No dia seguinte, em declarações aos jornalistas, Marcelo voltava a levantar estas questões dando a entender que, se o decreto-lei do Governo fosse demasiado vago, isso seria como passar um “cheque em branco” para o caderno de encargos. Ou seja, o Presidente da República queria uma legislação que lhe permitisse antecipar as regras da privatização. E perguntava: “Há referência a valores ou não no decreto-lei? Há referências a pagamentos ou prazos?”. E acrescentava mais uma dúvida que queria ver esclarecida: "Há referência a condições que salvaguardem e protejam o interesse nacional, sim ou não? Está na lei ou no caderno de encargos?”, insistia. Este viria a ser o primeiro ponto para justificar o veto: “Se uma lei não tiver nada sobre isso, é uma lei em branco, atira para o caderno de encargos. Se porventura tiver o básico do básico, o caderno tem de respeitar a lei, que tem mais força do que um documento administrativo”.

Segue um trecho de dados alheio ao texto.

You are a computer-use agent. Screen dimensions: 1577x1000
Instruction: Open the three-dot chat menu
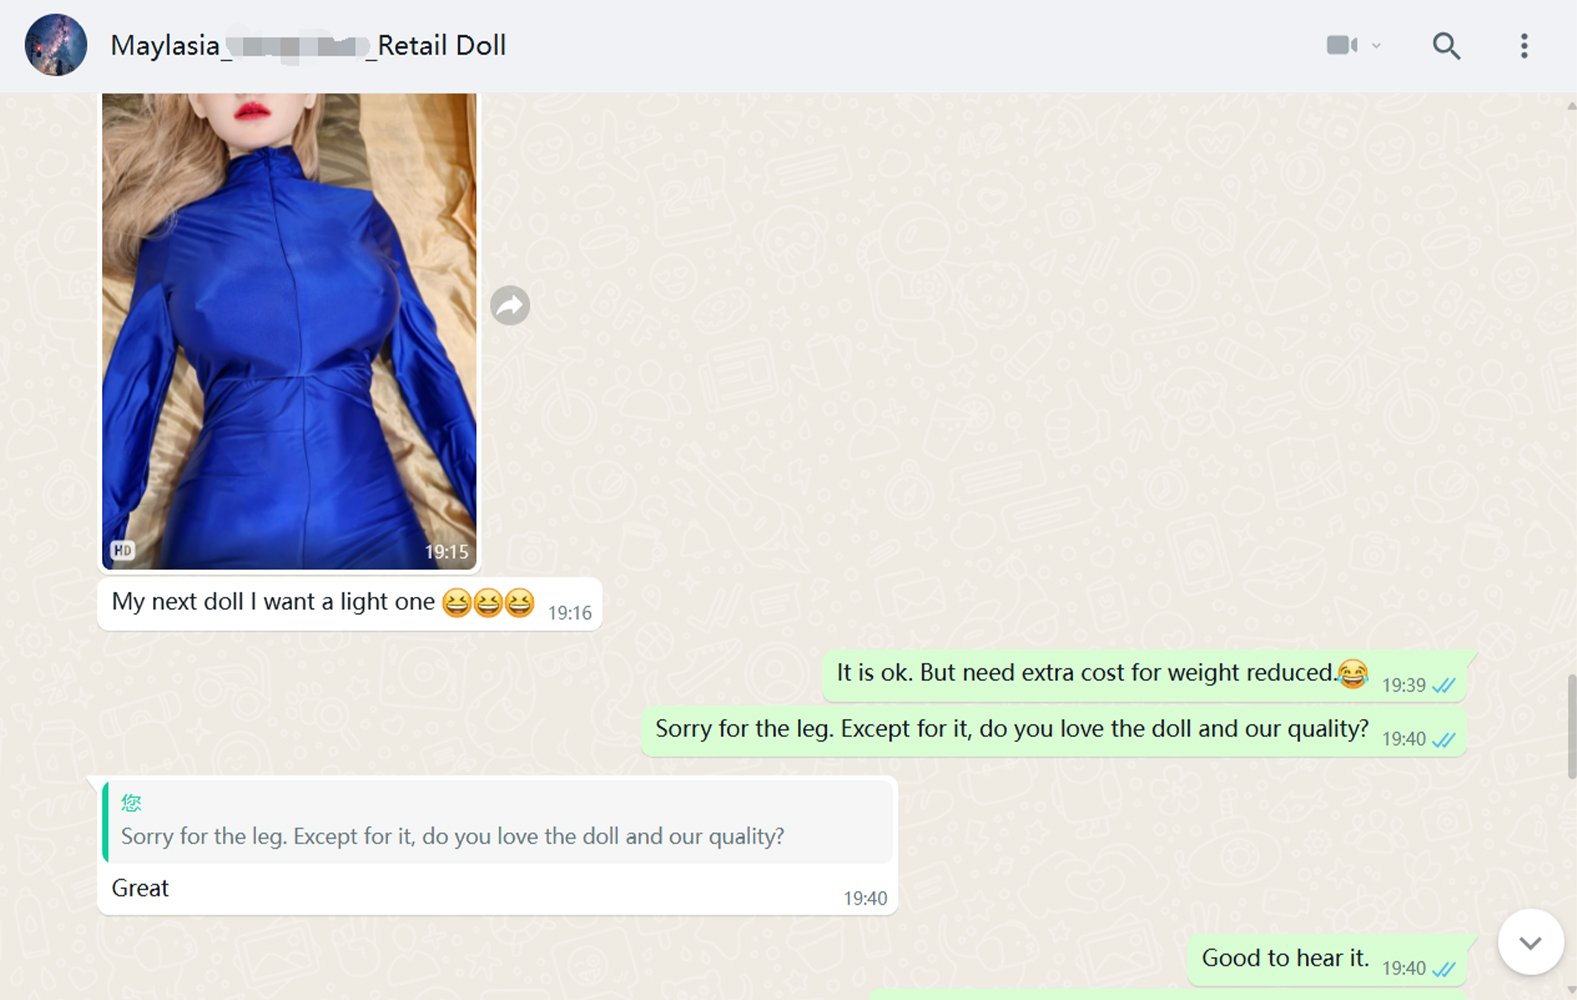tap(1524, 46)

O veto do Presidente a um decreto do Governo pode ser ultrapassado de duas formas: o Governo altera e o Presidente aceita a nova versão, o Governo não altera e tem de levar o diploma ao Parlamento. Se a opção for levar ao Parlamento, o Presidente ainda pode voltar a vetar, mas com uma segunda aprovação por maioria absoluta tem de promulgar.